— start of Extracted information —

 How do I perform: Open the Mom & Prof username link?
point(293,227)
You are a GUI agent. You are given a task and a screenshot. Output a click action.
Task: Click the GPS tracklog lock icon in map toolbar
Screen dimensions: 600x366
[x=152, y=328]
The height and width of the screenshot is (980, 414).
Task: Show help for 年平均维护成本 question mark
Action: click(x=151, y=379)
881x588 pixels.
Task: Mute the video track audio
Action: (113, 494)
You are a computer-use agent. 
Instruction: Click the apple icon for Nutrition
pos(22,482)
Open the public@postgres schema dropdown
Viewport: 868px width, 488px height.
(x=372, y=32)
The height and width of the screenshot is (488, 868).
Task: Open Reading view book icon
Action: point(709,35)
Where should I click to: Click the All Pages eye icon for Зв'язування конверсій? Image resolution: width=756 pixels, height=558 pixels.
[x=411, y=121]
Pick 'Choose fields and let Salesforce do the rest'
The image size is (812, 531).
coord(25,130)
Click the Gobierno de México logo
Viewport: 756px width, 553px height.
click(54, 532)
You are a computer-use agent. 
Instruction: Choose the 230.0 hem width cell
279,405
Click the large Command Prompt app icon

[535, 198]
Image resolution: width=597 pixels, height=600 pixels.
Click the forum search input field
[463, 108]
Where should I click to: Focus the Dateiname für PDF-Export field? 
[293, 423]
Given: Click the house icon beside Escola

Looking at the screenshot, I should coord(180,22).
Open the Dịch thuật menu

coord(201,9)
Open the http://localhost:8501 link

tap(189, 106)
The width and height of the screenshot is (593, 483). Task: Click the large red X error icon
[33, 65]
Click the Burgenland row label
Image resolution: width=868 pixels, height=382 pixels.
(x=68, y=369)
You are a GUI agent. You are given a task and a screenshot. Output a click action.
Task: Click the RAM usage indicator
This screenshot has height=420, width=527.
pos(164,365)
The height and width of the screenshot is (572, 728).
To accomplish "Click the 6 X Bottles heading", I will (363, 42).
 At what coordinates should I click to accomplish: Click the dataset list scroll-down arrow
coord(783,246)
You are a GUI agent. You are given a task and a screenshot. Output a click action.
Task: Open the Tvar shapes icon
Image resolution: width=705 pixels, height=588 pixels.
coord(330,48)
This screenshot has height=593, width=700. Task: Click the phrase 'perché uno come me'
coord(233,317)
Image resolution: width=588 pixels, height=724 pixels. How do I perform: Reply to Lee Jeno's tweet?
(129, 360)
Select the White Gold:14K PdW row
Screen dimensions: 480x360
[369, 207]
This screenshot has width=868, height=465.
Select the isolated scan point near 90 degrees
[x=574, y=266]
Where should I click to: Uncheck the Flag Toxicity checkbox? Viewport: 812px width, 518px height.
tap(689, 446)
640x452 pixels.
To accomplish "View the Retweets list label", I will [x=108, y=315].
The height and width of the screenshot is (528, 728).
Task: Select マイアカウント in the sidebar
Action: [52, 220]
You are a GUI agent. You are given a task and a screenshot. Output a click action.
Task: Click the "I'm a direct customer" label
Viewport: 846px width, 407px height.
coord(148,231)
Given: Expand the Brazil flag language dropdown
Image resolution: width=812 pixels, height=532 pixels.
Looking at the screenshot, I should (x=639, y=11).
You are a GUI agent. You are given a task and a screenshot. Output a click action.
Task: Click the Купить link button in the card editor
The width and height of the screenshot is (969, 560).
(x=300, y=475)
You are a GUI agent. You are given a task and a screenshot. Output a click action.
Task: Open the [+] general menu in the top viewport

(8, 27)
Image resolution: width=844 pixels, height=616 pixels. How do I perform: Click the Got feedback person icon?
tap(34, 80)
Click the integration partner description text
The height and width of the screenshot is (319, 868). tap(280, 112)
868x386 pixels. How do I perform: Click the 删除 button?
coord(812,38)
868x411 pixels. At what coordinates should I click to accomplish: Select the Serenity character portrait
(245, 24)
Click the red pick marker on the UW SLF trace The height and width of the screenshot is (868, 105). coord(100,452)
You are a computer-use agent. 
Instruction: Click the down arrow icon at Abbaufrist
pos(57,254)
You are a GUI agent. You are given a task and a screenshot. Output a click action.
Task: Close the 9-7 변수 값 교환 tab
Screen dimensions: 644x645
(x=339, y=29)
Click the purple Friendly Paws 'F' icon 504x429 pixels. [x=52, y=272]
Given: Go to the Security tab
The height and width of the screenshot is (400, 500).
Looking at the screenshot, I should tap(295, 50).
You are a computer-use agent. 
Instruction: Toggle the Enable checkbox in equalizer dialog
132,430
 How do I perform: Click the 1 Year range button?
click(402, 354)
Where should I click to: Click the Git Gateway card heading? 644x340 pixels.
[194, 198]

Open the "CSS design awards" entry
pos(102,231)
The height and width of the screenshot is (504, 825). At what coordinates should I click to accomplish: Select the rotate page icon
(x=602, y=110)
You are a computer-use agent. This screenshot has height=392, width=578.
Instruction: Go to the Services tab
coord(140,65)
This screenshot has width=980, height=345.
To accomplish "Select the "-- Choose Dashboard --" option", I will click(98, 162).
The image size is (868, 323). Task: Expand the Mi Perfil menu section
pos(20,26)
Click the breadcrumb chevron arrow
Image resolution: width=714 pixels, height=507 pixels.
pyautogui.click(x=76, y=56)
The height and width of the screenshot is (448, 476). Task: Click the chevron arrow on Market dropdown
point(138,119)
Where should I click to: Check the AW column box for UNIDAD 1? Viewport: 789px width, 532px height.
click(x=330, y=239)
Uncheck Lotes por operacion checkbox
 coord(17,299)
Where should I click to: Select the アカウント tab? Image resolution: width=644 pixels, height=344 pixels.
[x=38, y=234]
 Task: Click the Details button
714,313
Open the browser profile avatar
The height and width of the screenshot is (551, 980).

— end of Extracted information —

> [Task details]: Quote every one of the records above word for word, changing nothing.

> [Reply]:
 How do I perform: Open the Mom & Prof username link?
point(293,227)
You are a GUI agent. You are given a task and a screenshot. Output a click action.
Task: Click the GPS tracklog lock icon in map toolbar
Screen dimensions: 600x366
[x=152, y=328]
The height and width of the screenshot is (980, 414).
Task: Show help for 年平均维护成本 question mark
Action: click(x=151, y=379)
881x588 pixels.
Task: Mute the video track audio
Action: (113, 494)
You are a computer-use agent. 
Instruction: Click the apple icon for Nutrition
pos(22,482)
Open the public@postgres schema dropdown
Viewport: 868px width, 488px height.
(x=372, y=32)
The height and width of the screenshot is (488, 868).
Task: Open Reading view book icon
Action: point(709,35)
Where should I click to: Click the All Pages eye icon for Зв'язування конверсій? Image resolution: width=756 pixels, height=558 pixels.
[x=411, y=121]
Pick 'Choose fields and let Salesforce do the rest'
The image size is (812, 531).
coord(25,130)
Click the Gobierno de México logo
Viewport: 756px width, 553px height.
click(54, 532)
You are a computer-use agent. 
Instruction: Choose the 230.0 hem width cell
279,405
Click the large Command Prompt app icon

[535, 198]
Image resolution: width=597 pixels, height=600 pixels.
Click the forum search input field
[463, 108]
Where should I click to: Focus the Dateiname für PDF-Export field? 
[293, 423]
Given: Click the house icon beside Escola

Looking at the screenshot, I should coord(180,22).
Open the Dịch thuật menu

coord(201,9)
Open the http://localhost:8501 link

tap(189, 106)
The width and height of the screenshot is (593, 483). Task: Click the large red X error icon
[33, 65]
Click the Burgenland row label
Image resolution: width=868 pixels, height=382 pixels.
(x=68, y=369)
You are a GUI agent. You are given a task and a screenshot. Output a click action.
Task: Click the RAM usage indicator
This screenshot has height=420, width=527.
pos(164,365)
The height and width of the screenshot is (572, 728).
To accomplish "Click the 6 X Bottles heading", I will (363, 42).
 At what coordinates should I click to accomplish: Click the dataset list scroll-down arrow
coord(783,246)
You are a GUI agent. You are given a task and a screenshot. Output a click action.
Task: Open the Tvar shapes icon
Image resolution: width=705 pixels, height=588 pixels.
coord(330,48)
This screenshot has height=593, width=700. Task: Click the phrase 'perché uno come me'
coord(233,317)
Image resolution: width=588 pixels, height=724 pixels. How do I perform: Reply to Lee Jeno's tweet?
(129, 360)
Select the White Gold:14K PdW row
Screen dimensions: 480x360
[369, 207]
This screenshot has width=868, height=465.
Select the isolated scan point near 90 degrees
[x=574, y=266]
Where should I click to: Uncheck the Flag Toxicity checkbox? Viewport: 812px width, 518px height.
tap(689, 446)
640x452 pixels.
To accomplish "View the Retweets list label", I will [x=108, y=315].
The height and width of the screenshot is (528, 728).
Task: Select マイアカウント in the sidebar
Action: [52, 220]
You are a GUI agent. You are given a task and a screenshot. Output a click action.
Task: Click the "I'm a direct customer" label
Viewport: 846px width, 407px height.
coord(148,231)
Given: Expand the Brazil flag language dropdown
Image resolution: width=812 pixels, height=532 pixels.
Looking at the screenshot, I should (x=639, y=11).
You are a GUI agent. You are given a task and a screenshot. Output a click action.
Task: Click the Купить link button in the card editor
The width and height of the screenshot is (969, 560).
(x=300, y=475)
You are a GUI agent. You are given a task and a screenshot. Output a click action.
Task: Open the [+] general menu in the top viewport

(8, 27)
Image resolution: width=844 pixels, height=616 pixels. How do I perform: Click the Got feedback person icon?
tap(34, 80)
Click the integration partner description text
The height and width of the screenshot is (319, 868). tap(280, 112)
868x386 pixels. How do I perform: Click the 删除 button?
coord(812,38)
868x411 pixels. At what coordinates should I click to accomplish: Select the Serenity character portrait
(245, 24)
Click the red pick marker on the UW SLF trace The height and width of the screenshot is (868, 105). coord(100,452)
You are a computer-use agent. 
Instruction: Click the down arrow icon at Abbaufrist
pos(57,254)
You are a GUI agent. You are given a task and a screenshot. Output a click action.
Task: Close the 9-7 변수 값 교환 tab
Screen dimensions: 644x645
(x=339, y=29)
Click the purple Friendly Paws 'F' icon 504x429 pixels. [x=52, y=272]
Given: Go to the Security tab
The height and width of the screenshot is (400, 500).
Looking at the screenshot, I should tap(295, 50).
You are a computer-use agent. 
Instruction: Toggle the Enable checkbox in equalizer dialog
132,430
 How do I perform: Click the 1 Year range button?
click(402, 354)
Where should I click to: Click the Git Gateway card heading? 644x340 pixels.
[194, 198]

Open the "CSS design awards" entry
pos(102,231)
The height and width of the screenshot is (504, 825). At what coordinates should I click to accomplish: Select the rotate page icon
(x=602, y=110)
You are a computer-use agent. This screenshot has height=392, width=578.
Instruction: Go to the Services tab
coord(140,65)
This screenshot has width=980, height=345.
To accomplish "Select the "-- Choose Dashboard --" option", I will click(98, 162).
The image size is (868, 323). Task: Expand the Mi Perfil menu section
pos(20,26)
Click the breadcrumb chevron arrow
Image resolution: width=714 pixels, height=507 pixels.
pyautogui.click(x=76, y=56)
The height and width of the screenshot is (448, 476). Task: Click the chevron arrow on Market dropdown
point(138,119)
Where should I click to: Check the AW column box for UNIDAD 1? Viewport: 789px width, 532px height.
click(x=330, y=239)
Uncheck Lotes por operacion checkbox
 coord(17,299)
Where should I click to: Select the アカウント tab? Image resolution: width=644 pixels, height=344 pixels.
[x=38, y=234]
 Task: Click the Details button
714,313
Open the browser profile avatar
The height and width of the screenshot is (551, 980).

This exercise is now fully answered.